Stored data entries
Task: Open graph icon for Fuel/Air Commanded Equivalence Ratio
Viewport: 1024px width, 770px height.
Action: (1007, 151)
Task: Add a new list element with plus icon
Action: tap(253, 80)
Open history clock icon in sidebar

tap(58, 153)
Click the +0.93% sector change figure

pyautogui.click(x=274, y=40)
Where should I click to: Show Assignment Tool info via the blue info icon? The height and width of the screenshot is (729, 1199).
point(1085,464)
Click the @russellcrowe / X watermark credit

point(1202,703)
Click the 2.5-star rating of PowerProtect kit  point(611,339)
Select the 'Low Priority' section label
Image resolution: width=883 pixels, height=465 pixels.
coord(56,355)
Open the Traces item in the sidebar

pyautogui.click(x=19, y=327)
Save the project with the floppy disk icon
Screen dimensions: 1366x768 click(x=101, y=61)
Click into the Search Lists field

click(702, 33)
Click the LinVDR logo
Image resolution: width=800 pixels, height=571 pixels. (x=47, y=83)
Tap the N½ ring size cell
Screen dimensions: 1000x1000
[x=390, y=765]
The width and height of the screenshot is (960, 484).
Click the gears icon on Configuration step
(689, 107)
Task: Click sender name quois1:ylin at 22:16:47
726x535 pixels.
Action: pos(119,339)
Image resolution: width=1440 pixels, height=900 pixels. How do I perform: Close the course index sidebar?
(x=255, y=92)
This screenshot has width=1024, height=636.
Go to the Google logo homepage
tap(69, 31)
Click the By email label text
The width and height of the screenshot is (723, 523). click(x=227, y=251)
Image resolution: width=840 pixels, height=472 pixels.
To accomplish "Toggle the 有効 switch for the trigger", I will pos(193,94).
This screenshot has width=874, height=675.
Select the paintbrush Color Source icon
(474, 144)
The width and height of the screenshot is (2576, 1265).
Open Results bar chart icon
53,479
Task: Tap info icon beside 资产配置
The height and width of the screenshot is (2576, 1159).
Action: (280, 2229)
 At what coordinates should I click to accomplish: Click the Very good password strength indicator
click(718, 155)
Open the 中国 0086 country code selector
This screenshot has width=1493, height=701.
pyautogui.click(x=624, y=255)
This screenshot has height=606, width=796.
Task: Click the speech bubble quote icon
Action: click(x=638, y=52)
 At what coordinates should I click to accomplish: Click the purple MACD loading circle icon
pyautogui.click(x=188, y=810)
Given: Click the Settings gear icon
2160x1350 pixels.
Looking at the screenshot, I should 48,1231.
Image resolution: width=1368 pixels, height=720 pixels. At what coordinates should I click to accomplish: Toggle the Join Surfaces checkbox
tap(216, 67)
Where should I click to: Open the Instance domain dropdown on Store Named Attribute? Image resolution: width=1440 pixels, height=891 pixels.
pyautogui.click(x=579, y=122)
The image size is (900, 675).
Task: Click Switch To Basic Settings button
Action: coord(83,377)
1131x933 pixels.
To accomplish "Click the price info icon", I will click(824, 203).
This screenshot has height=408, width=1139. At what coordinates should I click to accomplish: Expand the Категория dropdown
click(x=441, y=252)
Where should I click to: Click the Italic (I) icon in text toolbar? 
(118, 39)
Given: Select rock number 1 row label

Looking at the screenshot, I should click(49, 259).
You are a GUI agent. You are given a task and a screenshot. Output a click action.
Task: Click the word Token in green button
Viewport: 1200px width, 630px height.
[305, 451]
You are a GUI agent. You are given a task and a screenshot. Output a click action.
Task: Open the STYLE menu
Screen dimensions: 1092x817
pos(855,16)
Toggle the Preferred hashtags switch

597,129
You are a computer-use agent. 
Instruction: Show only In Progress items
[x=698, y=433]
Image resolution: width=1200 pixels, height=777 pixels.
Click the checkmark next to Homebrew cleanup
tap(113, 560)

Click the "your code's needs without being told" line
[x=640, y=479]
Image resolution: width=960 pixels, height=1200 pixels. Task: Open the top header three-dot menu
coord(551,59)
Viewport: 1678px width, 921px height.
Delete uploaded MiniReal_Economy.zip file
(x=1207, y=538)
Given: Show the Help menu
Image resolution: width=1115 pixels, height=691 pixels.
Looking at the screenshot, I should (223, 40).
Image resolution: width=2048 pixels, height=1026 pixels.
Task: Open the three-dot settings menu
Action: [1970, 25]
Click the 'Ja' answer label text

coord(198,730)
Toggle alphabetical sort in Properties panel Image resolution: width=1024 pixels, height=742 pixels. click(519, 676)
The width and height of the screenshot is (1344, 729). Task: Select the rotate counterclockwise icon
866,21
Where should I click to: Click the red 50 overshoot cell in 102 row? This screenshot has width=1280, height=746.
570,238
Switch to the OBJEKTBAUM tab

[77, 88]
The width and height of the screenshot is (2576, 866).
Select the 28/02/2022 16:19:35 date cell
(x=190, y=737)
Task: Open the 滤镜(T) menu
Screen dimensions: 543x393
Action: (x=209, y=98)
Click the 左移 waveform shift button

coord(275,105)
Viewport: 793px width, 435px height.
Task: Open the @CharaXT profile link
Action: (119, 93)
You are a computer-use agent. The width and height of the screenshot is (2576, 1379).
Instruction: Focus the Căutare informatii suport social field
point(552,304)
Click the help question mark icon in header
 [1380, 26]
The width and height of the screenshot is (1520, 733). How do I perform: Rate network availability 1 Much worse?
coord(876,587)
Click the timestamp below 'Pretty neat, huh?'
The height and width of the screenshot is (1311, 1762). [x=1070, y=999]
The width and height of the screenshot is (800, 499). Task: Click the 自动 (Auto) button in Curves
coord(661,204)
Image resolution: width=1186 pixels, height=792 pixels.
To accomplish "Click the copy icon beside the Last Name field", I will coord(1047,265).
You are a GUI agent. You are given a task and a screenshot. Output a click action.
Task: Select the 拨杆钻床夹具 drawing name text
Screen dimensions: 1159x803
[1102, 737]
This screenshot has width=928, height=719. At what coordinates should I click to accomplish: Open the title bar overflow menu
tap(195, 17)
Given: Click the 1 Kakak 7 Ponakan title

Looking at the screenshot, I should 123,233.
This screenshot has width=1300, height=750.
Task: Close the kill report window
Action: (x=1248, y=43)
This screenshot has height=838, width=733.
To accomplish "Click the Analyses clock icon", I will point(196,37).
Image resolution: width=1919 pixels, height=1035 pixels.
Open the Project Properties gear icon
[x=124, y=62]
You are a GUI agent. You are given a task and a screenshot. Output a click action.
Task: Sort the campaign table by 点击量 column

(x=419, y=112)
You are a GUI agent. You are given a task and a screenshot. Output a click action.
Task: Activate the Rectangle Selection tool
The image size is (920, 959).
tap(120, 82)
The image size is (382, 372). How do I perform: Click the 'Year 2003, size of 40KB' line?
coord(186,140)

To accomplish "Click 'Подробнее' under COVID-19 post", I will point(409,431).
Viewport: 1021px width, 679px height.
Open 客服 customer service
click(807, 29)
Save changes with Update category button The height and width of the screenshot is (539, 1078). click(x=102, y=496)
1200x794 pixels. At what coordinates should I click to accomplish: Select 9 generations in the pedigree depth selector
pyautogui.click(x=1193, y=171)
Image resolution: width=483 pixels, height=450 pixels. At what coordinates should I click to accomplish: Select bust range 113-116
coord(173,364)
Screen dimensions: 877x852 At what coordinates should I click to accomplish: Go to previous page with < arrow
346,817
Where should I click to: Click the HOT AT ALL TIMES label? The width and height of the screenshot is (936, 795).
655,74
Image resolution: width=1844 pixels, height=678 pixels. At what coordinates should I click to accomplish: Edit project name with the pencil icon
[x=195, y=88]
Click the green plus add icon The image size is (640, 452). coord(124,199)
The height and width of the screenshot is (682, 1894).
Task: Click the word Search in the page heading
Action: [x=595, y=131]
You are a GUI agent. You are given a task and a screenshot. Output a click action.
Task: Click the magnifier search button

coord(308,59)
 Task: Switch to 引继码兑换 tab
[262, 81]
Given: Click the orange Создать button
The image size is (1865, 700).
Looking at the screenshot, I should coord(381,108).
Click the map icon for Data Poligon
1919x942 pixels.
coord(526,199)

Assignment: In the data above, which lines lie between the line with "Screen dimensions: 1159x803" and the line with "This screenshot has height=838, width=733.", inclusive? Print those lines exactly and nothing else.

Solution below:
Screen dimensions: 1159x803
[1102, 737]
This screenshot has width=928, height=719. At what coordinates should I click to accomplish: Open the title bar overflow menu
tap(195, 17)
Given: Click the 1 Kakak 7 Ponakan title

Looking at the screenshot, I should 123,233.
This screenshot has width=1300, height=750.
Task: Close the kill report window
Action: (x=1248, y=43)
This screenshot has height=838, width=733.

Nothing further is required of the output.